Dataset excerpts
--*--

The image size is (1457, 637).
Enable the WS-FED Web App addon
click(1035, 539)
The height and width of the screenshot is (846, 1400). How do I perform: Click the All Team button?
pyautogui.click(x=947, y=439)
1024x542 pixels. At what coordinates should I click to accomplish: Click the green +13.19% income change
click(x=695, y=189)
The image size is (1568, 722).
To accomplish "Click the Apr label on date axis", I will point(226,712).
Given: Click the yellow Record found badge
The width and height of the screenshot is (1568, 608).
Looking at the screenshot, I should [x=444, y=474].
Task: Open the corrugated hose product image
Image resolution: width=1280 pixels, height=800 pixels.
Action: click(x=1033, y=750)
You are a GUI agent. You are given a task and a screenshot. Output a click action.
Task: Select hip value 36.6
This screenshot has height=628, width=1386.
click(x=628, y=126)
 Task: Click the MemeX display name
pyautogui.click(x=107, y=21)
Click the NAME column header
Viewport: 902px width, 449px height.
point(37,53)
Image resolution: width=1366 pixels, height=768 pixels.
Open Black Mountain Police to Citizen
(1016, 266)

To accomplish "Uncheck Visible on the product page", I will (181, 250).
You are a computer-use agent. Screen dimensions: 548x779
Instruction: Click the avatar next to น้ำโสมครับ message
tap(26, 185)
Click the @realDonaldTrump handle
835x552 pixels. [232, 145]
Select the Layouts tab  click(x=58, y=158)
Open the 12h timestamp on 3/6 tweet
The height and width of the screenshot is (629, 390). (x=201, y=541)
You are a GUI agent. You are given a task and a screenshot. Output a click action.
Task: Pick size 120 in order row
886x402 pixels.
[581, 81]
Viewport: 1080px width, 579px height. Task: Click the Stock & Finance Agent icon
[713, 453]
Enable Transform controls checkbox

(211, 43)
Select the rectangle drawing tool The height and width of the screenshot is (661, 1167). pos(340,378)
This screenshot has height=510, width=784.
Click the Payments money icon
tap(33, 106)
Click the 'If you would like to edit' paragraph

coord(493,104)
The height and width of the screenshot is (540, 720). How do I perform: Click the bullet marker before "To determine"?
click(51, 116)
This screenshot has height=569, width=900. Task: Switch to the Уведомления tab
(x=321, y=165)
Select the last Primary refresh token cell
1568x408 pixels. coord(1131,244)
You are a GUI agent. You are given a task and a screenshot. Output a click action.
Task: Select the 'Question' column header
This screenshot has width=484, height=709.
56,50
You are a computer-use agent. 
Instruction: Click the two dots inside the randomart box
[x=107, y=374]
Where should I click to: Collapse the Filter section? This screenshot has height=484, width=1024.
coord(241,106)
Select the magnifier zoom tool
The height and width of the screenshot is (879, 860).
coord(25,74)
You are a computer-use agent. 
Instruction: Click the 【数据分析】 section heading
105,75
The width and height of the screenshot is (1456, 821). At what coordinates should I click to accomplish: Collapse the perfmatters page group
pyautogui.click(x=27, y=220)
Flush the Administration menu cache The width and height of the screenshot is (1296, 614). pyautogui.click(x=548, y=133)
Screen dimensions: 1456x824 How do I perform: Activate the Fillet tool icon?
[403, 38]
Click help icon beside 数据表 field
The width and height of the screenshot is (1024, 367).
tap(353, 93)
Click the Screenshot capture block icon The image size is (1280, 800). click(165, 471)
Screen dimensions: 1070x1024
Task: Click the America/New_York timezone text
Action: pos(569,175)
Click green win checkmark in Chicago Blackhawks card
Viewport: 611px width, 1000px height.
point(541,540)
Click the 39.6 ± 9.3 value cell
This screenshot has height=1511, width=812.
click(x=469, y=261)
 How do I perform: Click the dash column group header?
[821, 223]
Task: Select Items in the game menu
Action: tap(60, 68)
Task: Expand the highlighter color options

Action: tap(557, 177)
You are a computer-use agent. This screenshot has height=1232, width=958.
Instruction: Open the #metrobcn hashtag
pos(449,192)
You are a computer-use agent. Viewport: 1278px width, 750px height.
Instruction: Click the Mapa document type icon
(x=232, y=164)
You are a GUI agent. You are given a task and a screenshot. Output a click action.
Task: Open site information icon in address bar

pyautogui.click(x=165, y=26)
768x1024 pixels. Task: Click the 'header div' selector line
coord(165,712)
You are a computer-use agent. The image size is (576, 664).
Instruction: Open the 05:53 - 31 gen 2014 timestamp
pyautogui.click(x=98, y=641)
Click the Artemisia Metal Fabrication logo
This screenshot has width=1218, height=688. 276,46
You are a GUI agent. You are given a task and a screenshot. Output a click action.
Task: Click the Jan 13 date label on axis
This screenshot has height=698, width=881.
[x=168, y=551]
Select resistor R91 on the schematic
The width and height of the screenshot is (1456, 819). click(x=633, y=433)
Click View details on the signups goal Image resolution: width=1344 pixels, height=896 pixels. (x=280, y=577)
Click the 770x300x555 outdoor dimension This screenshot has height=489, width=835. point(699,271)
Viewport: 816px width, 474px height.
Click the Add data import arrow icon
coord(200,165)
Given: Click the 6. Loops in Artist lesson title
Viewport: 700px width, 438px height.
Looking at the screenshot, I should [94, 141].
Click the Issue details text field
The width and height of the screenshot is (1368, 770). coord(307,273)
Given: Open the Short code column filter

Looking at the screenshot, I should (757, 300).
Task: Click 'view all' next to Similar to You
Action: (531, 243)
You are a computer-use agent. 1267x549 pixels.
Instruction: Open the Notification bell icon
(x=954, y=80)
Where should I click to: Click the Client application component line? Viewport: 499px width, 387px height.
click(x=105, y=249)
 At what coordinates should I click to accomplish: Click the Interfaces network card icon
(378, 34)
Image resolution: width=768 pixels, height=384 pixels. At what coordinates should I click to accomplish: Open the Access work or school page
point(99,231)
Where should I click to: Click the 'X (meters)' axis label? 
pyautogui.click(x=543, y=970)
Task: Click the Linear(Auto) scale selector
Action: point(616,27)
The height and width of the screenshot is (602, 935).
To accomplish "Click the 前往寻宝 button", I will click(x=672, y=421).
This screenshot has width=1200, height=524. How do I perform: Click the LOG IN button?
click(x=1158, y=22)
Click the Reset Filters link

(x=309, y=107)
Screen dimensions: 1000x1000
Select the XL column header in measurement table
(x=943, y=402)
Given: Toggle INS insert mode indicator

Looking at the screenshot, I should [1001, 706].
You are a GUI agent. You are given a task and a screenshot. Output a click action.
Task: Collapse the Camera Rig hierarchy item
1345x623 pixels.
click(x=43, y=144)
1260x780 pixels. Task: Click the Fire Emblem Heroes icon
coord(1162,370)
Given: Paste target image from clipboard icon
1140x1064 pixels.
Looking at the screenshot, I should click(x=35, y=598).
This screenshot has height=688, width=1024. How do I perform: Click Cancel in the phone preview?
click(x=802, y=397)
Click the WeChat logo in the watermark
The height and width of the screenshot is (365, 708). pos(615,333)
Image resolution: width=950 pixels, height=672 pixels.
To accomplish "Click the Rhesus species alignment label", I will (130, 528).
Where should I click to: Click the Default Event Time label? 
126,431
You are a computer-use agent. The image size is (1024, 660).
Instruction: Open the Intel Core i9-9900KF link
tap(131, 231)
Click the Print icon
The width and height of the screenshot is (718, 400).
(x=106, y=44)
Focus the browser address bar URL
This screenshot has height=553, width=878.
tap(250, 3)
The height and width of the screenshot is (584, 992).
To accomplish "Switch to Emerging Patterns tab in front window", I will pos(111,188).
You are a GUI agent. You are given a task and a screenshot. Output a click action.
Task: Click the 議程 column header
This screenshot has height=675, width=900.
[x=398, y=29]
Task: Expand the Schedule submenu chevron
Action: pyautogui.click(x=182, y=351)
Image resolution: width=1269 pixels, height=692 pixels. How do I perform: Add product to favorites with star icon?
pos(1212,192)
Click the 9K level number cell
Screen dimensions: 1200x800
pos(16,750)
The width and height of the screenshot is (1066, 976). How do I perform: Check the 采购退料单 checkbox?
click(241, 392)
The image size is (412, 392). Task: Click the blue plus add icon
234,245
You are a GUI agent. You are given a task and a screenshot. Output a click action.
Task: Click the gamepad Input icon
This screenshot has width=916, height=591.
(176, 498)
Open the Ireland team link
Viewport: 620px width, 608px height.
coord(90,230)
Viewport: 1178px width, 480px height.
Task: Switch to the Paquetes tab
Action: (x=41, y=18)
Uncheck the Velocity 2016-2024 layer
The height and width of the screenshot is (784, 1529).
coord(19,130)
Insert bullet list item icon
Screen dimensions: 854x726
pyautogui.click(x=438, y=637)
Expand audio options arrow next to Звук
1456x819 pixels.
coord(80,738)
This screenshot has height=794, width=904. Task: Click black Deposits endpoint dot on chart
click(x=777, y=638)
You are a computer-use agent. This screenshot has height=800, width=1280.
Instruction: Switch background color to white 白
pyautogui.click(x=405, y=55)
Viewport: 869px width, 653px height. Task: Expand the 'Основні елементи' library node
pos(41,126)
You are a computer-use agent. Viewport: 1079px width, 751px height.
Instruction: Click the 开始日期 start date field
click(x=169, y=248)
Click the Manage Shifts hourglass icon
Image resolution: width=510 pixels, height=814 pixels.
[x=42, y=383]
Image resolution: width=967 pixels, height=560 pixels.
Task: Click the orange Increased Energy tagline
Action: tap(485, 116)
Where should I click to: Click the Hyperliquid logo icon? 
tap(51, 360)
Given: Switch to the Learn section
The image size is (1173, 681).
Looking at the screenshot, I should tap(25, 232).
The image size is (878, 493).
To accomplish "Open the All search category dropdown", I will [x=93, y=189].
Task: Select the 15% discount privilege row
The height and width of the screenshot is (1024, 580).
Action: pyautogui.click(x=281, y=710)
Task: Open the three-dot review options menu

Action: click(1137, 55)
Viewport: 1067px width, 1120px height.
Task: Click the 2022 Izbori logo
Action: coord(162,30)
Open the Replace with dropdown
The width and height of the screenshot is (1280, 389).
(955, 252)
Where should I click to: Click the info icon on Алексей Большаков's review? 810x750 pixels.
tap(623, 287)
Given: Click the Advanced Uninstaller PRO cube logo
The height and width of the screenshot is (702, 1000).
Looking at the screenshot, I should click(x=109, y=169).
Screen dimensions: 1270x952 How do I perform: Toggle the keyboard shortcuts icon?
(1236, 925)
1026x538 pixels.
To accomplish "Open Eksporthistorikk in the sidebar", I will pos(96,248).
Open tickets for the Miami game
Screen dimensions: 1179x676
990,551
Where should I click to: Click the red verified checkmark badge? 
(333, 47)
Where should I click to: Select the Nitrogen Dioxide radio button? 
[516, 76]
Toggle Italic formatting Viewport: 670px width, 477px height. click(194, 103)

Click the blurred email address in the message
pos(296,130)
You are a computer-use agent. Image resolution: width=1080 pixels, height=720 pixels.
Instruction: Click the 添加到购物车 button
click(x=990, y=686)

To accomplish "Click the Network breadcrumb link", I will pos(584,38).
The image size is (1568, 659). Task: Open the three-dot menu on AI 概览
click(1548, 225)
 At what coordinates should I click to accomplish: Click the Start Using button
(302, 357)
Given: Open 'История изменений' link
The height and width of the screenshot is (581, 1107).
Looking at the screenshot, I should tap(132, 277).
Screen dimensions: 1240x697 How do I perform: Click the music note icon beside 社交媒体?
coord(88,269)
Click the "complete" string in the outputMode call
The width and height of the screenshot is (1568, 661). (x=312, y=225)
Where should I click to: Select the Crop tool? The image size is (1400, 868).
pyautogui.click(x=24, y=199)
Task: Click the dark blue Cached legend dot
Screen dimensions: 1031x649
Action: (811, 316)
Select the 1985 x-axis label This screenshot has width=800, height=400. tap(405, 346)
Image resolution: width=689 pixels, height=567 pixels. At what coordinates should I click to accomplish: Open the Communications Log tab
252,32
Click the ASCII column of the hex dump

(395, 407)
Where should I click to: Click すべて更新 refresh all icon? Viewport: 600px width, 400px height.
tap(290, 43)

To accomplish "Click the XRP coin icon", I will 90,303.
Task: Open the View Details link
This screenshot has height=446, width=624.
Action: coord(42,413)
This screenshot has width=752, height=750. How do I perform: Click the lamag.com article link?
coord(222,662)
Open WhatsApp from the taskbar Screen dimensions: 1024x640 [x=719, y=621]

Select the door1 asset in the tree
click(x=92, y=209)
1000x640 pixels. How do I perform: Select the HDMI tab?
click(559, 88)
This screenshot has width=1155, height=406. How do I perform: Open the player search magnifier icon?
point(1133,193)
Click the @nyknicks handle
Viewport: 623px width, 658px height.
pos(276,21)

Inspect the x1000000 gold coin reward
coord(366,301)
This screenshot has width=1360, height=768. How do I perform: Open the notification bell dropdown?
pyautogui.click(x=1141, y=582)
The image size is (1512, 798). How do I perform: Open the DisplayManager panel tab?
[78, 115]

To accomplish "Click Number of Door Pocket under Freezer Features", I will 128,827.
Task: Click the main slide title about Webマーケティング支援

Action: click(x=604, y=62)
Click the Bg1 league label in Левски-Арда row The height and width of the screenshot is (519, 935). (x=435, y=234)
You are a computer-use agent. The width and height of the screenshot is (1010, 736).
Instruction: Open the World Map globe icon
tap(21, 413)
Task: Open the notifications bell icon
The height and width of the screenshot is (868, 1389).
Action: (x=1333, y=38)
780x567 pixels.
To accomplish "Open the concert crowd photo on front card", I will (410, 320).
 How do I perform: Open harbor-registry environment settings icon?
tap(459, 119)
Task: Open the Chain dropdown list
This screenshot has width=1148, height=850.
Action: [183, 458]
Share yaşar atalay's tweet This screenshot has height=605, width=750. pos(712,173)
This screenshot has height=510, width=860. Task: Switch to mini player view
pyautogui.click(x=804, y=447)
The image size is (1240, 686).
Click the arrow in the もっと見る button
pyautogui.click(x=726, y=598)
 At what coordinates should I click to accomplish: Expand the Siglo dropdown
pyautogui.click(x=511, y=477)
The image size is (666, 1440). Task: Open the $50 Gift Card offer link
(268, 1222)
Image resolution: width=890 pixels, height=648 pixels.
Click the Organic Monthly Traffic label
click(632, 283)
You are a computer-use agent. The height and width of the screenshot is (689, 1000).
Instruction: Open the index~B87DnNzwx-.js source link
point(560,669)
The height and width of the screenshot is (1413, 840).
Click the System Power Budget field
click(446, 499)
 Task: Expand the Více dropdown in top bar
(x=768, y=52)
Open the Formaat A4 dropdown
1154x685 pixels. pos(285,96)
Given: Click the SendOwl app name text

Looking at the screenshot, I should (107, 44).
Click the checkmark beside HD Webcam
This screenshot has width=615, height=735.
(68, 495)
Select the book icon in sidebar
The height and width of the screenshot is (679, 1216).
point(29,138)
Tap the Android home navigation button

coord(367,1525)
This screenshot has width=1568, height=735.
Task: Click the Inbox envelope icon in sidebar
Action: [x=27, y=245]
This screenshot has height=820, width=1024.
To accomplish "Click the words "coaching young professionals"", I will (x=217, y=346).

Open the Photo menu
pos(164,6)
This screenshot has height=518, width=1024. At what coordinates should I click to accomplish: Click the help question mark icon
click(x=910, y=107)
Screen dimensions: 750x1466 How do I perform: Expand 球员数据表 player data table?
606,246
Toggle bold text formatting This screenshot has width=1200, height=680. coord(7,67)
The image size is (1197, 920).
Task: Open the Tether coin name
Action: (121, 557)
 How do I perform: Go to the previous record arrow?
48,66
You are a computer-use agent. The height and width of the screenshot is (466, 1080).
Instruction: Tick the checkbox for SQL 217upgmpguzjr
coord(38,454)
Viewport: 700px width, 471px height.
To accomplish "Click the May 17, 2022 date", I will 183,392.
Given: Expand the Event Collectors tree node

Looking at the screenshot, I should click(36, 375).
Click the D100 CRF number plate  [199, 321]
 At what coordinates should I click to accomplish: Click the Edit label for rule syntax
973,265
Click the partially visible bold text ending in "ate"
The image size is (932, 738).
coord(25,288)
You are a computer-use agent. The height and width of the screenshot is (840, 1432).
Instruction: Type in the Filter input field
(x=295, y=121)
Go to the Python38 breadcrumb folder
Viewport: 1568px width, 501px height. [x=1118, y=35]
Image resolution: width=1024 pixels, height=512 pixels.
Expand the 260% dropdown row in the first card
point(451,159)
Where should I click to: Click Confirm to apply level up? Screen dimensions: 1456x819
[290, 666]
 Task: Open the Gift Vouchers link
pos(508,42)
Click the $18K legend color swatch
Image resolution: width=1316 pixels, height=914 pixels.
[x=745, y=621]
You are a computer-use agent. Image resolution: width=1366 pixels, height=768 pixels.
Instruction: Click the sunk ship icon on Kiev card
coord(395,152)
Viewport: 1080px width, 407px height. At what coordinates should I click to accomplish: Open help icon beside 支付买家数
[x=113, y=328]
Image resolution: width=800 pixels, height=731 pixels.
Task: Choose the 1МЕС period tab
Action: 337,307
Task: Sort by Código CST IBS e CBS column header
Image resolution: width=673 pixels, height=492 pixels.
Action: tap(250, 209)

--*--

▶ Exercise aim
Could you filter the entries above for lines holding the string "from" and copy them?

▶ Reply to the exercise
Given: Paste target image from clipboard icon
Open WhatsApp from the taskbar Screen dimensions: 1024x640 [x=719, y=621]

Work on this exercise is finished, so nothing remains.